Dataset rows:
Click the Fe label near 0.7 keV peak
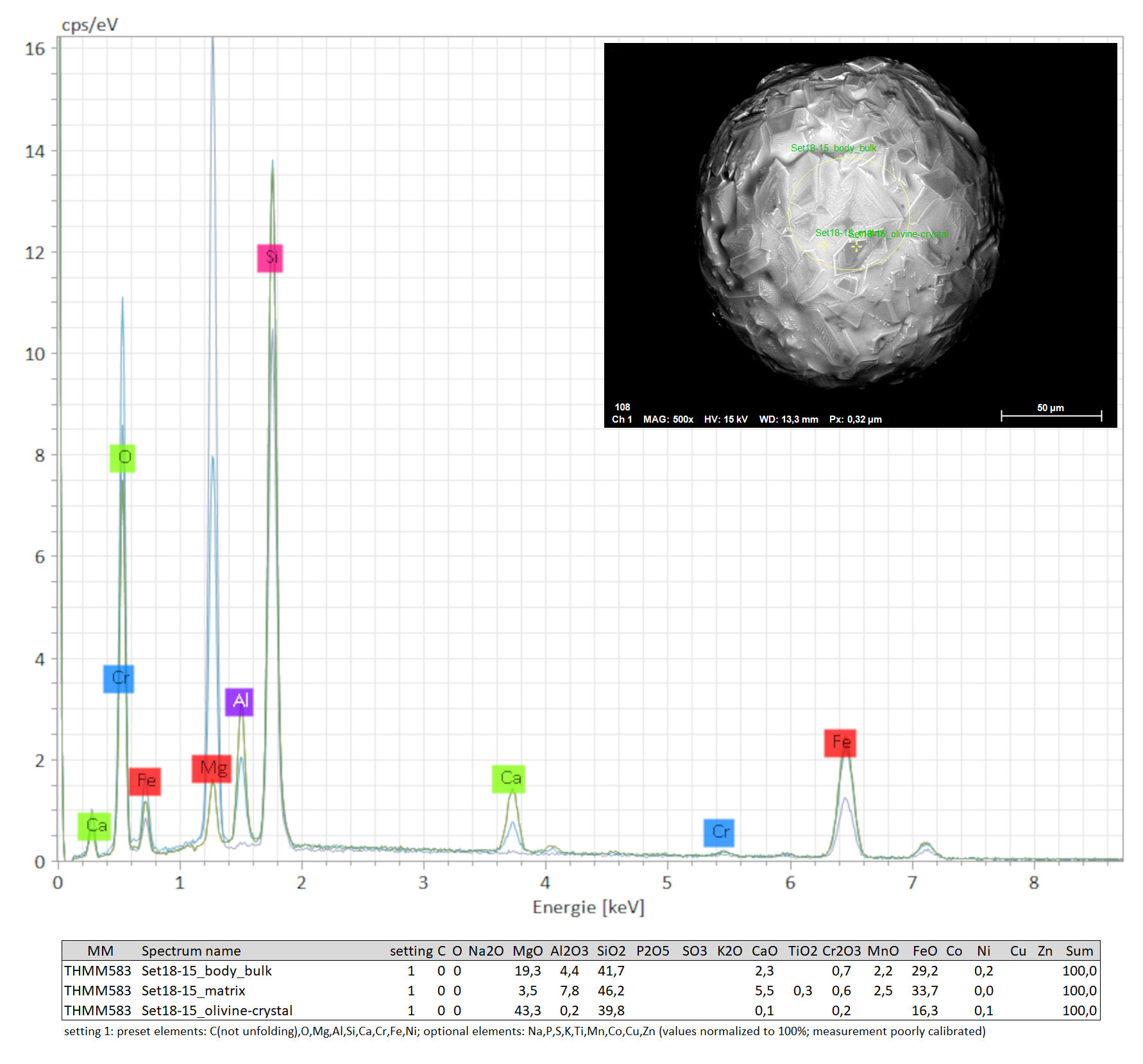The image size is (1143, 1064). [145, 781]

...

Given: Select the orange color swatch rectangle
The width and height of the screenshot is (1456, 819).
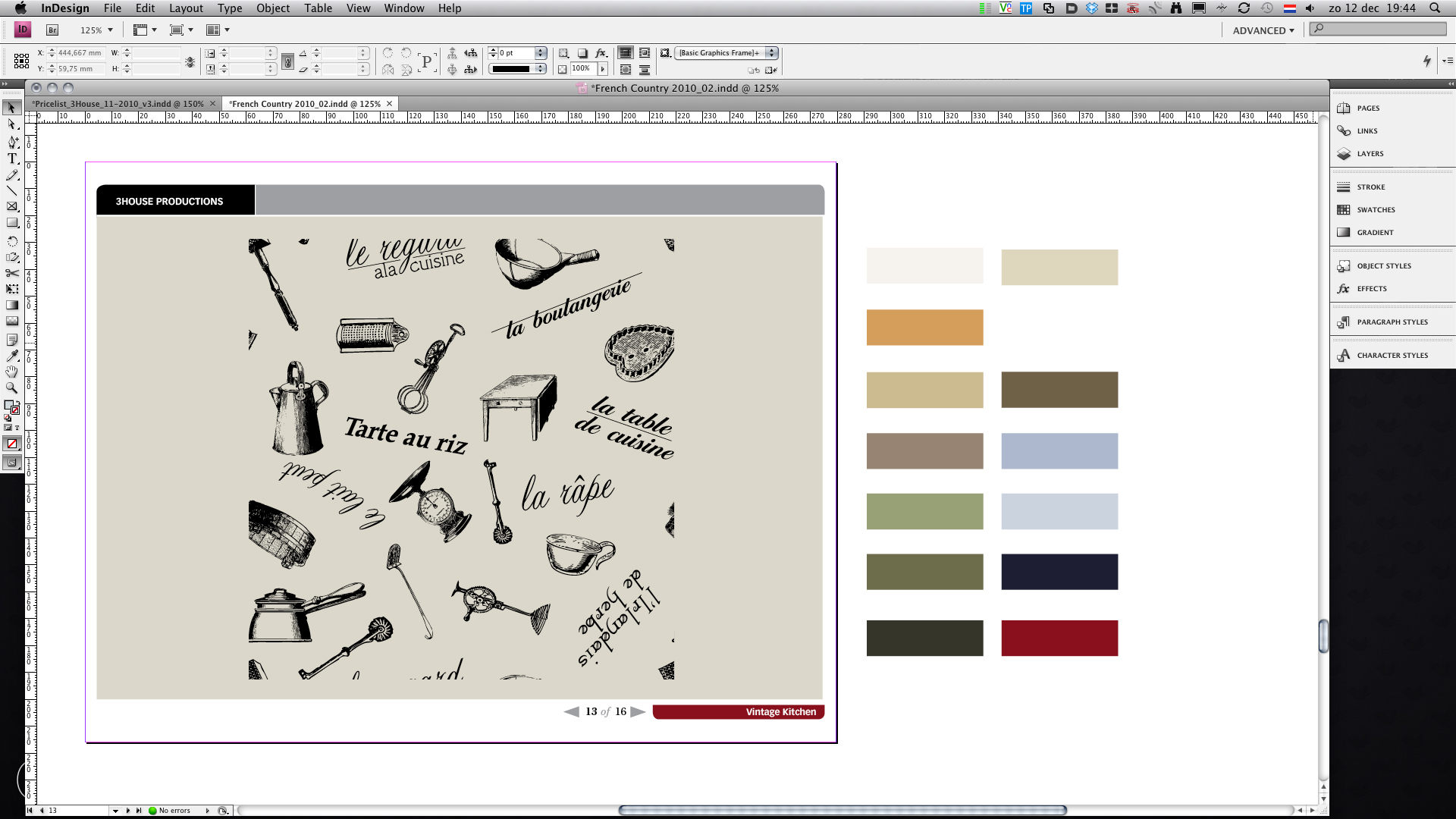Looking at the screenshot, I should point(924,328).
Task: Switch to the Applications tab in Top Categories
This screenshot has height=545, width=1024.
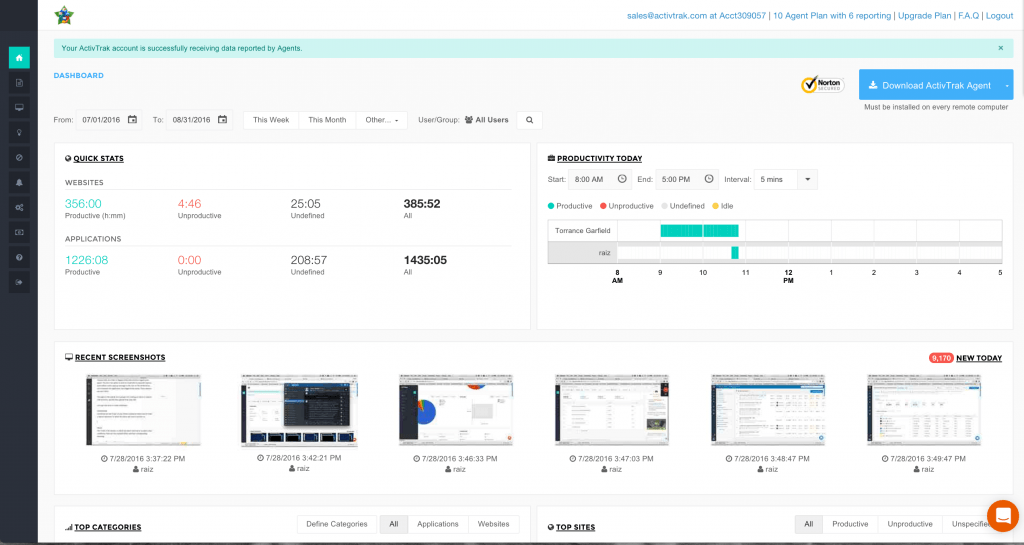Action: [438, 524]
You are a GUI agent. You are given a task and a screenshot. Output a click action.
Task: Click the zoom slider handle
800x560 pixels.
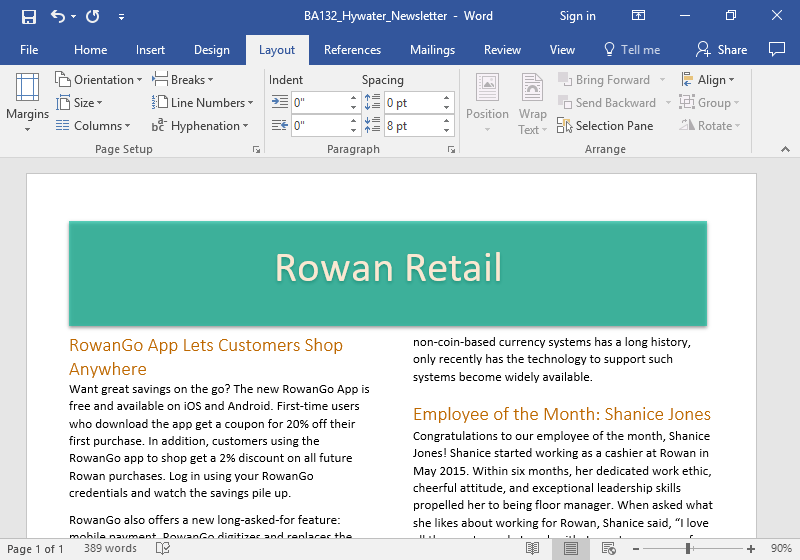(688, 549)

Short task: Substitute "purple" for "orange" in the records from the line with "Given: Select the" to the line with "Looking at the", and return only those lines with everything else unchanged. Leave the pictures out.

Result of this exercise:
Given: Select the purple color swatch rectangle
The width and height of the screenshot is (1456, 819).
Looking at the screenshot, I should point(924,328).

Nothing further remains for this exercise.